## DATA EXTRACTS
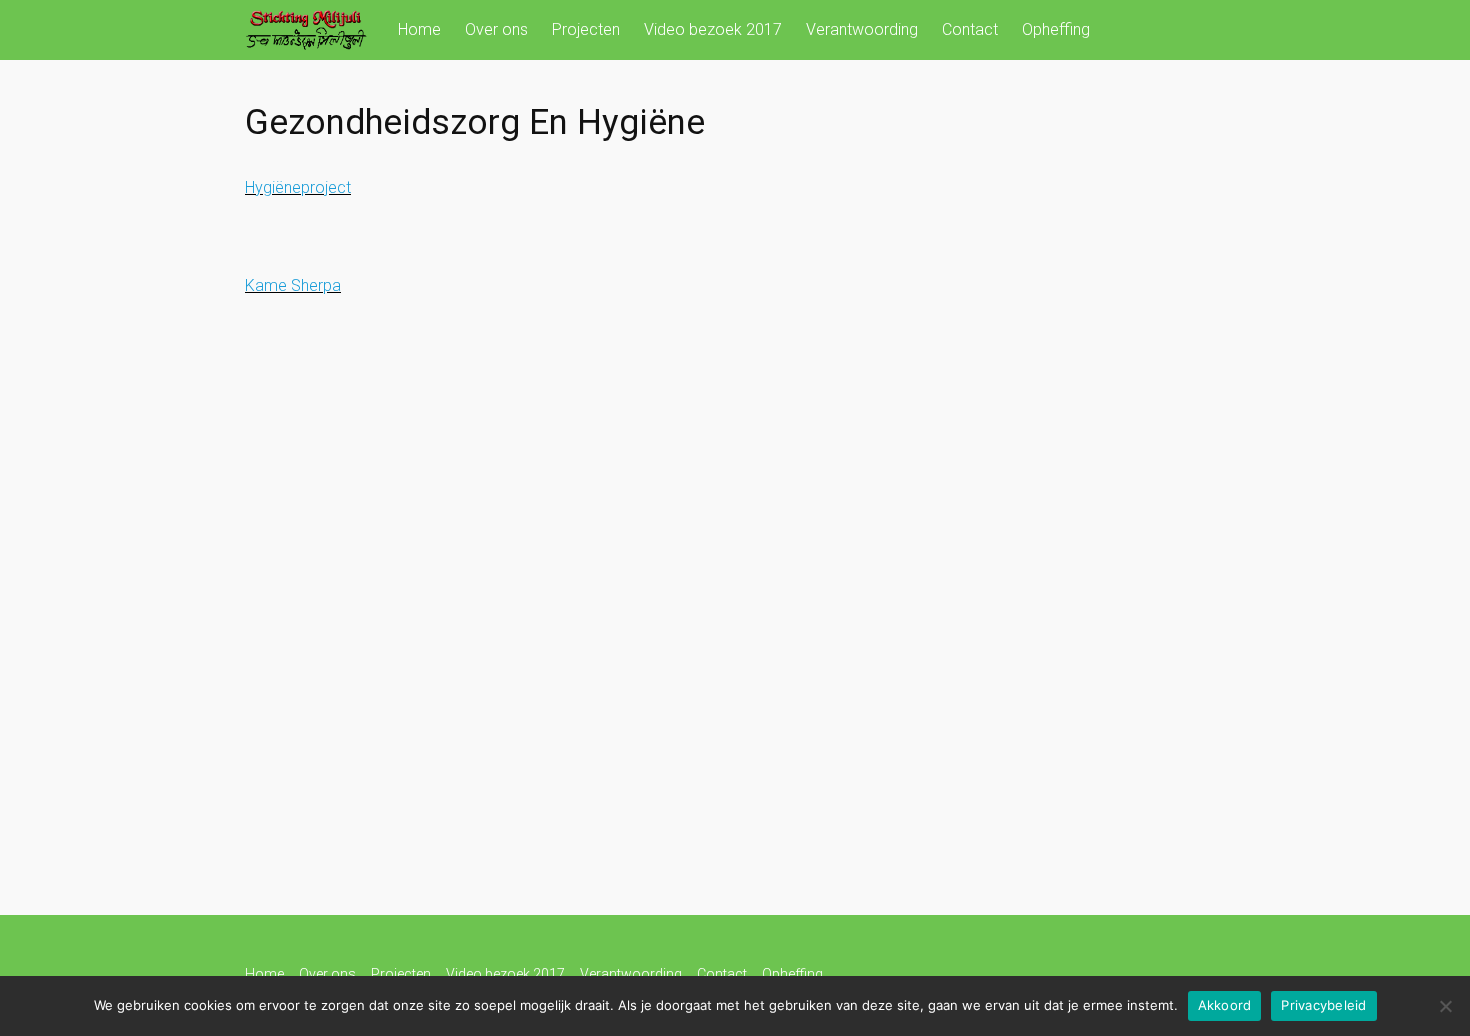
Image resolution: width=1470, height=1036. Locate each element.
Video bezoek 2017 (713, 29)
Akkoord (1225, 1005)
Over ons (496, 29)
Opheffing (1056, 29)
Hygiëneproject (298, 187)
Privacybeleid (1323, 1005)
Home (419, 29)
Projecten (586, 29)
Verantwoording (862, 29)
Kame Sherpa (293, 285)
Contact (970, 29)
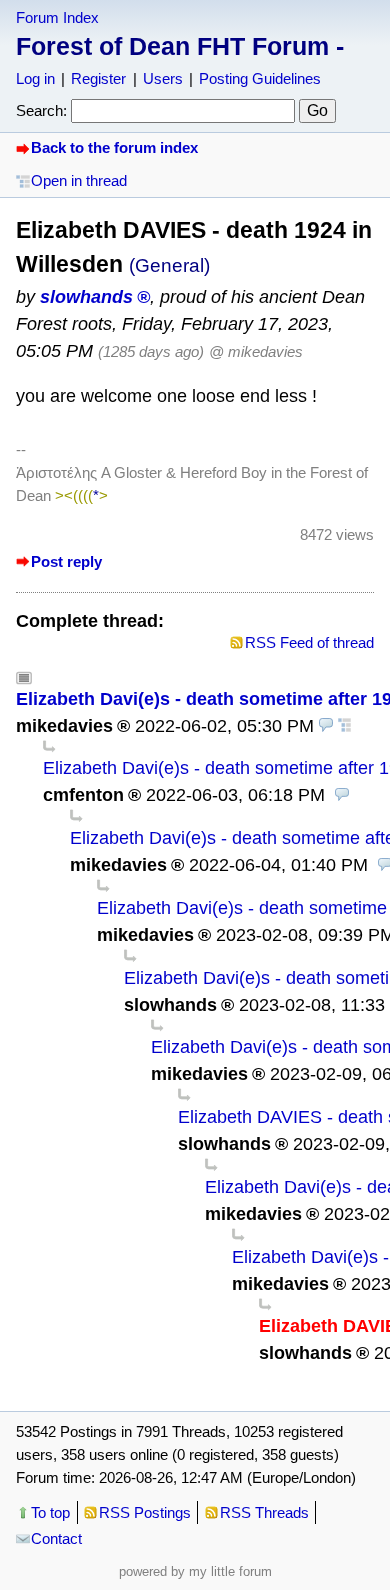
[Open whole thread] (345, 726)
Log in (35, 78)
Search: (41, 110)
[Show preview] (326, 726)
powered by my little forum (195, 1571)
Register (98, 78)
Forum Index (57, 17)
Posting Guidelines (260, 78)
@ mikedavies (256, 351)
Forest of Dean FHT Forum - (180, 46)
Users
* * *
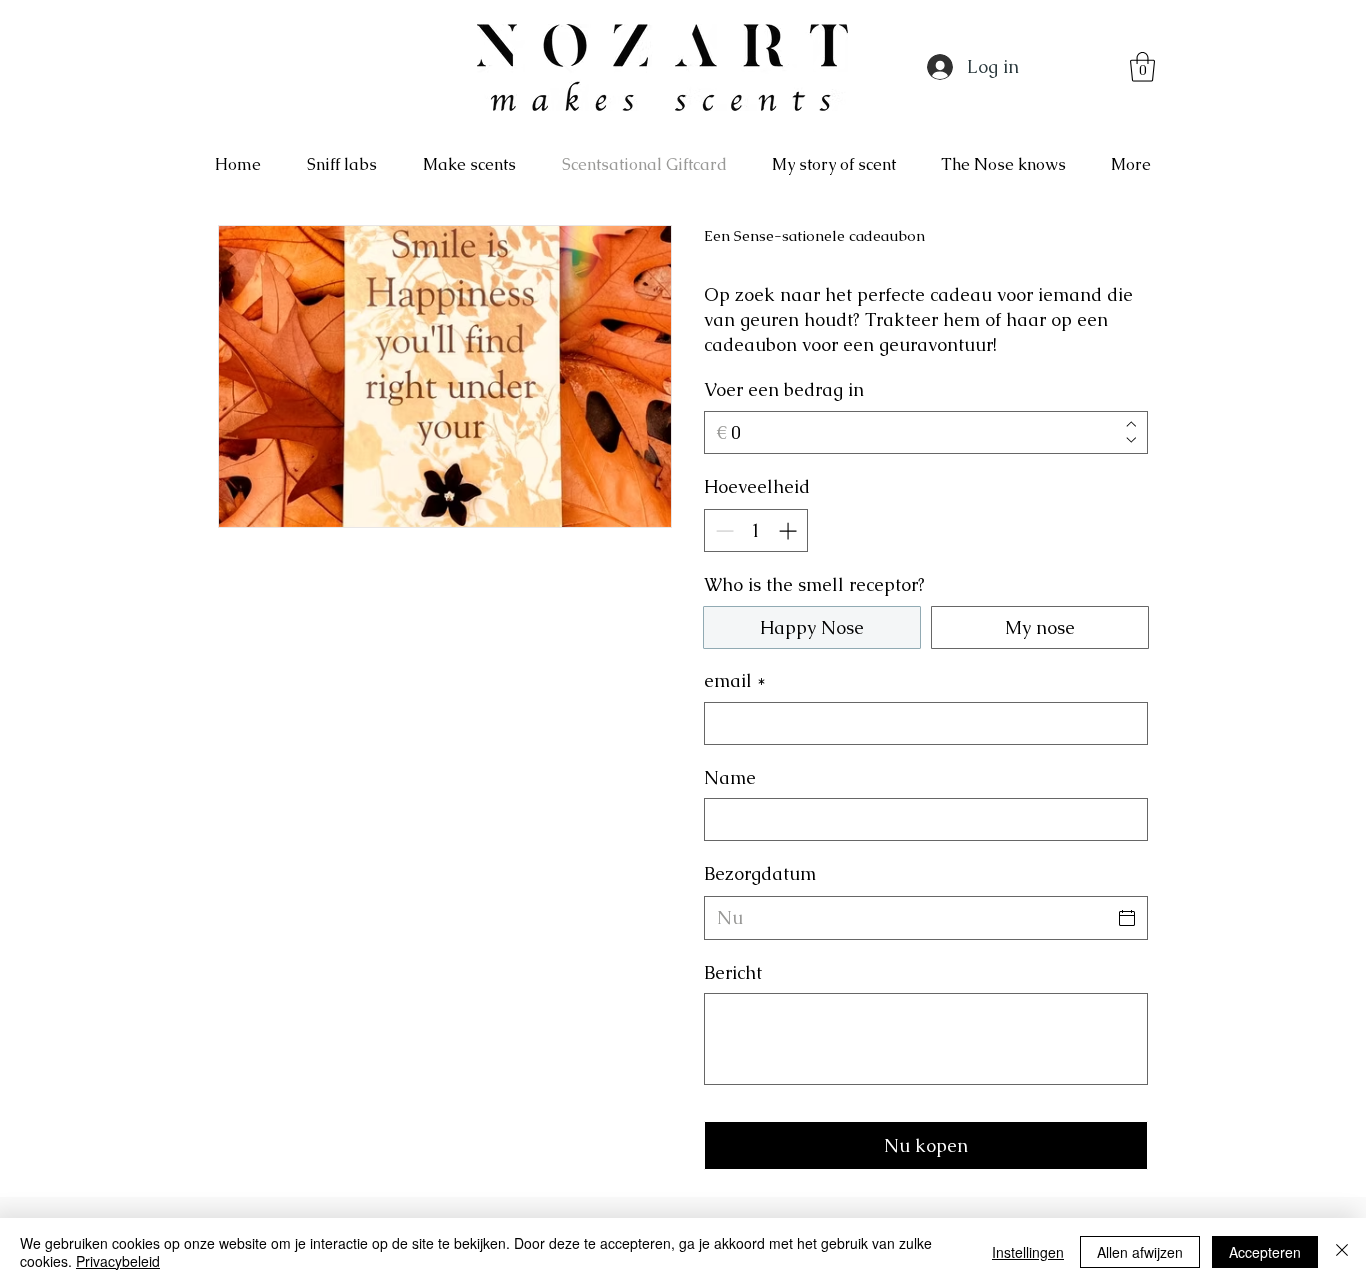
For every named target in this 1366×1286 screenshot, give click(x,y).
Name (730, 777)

## WORK ORDER
Pictures in the entries do not go into the copy. Print only the lines starting at the one containing "Hygiëneproject (298, 187)" and ending at the one containing "powered by my little forum (195, 1571)", exactly as they appear.

## SOLUTION TO THIS TASK
Hygiëneproject (298, 187)
Privacybeleid (1323, 1005)
Home (419, 29)
Projecten (586, 29)
Verantwoording (862, 29)
Kame Sherpa (293, 285)
Contact (970, 29)
[Open whole thread] (345, 726)
Log in (35, 78)
Search: (41, 110)
[Show preview] (326, 726)
powered by my little forum (195, 1571)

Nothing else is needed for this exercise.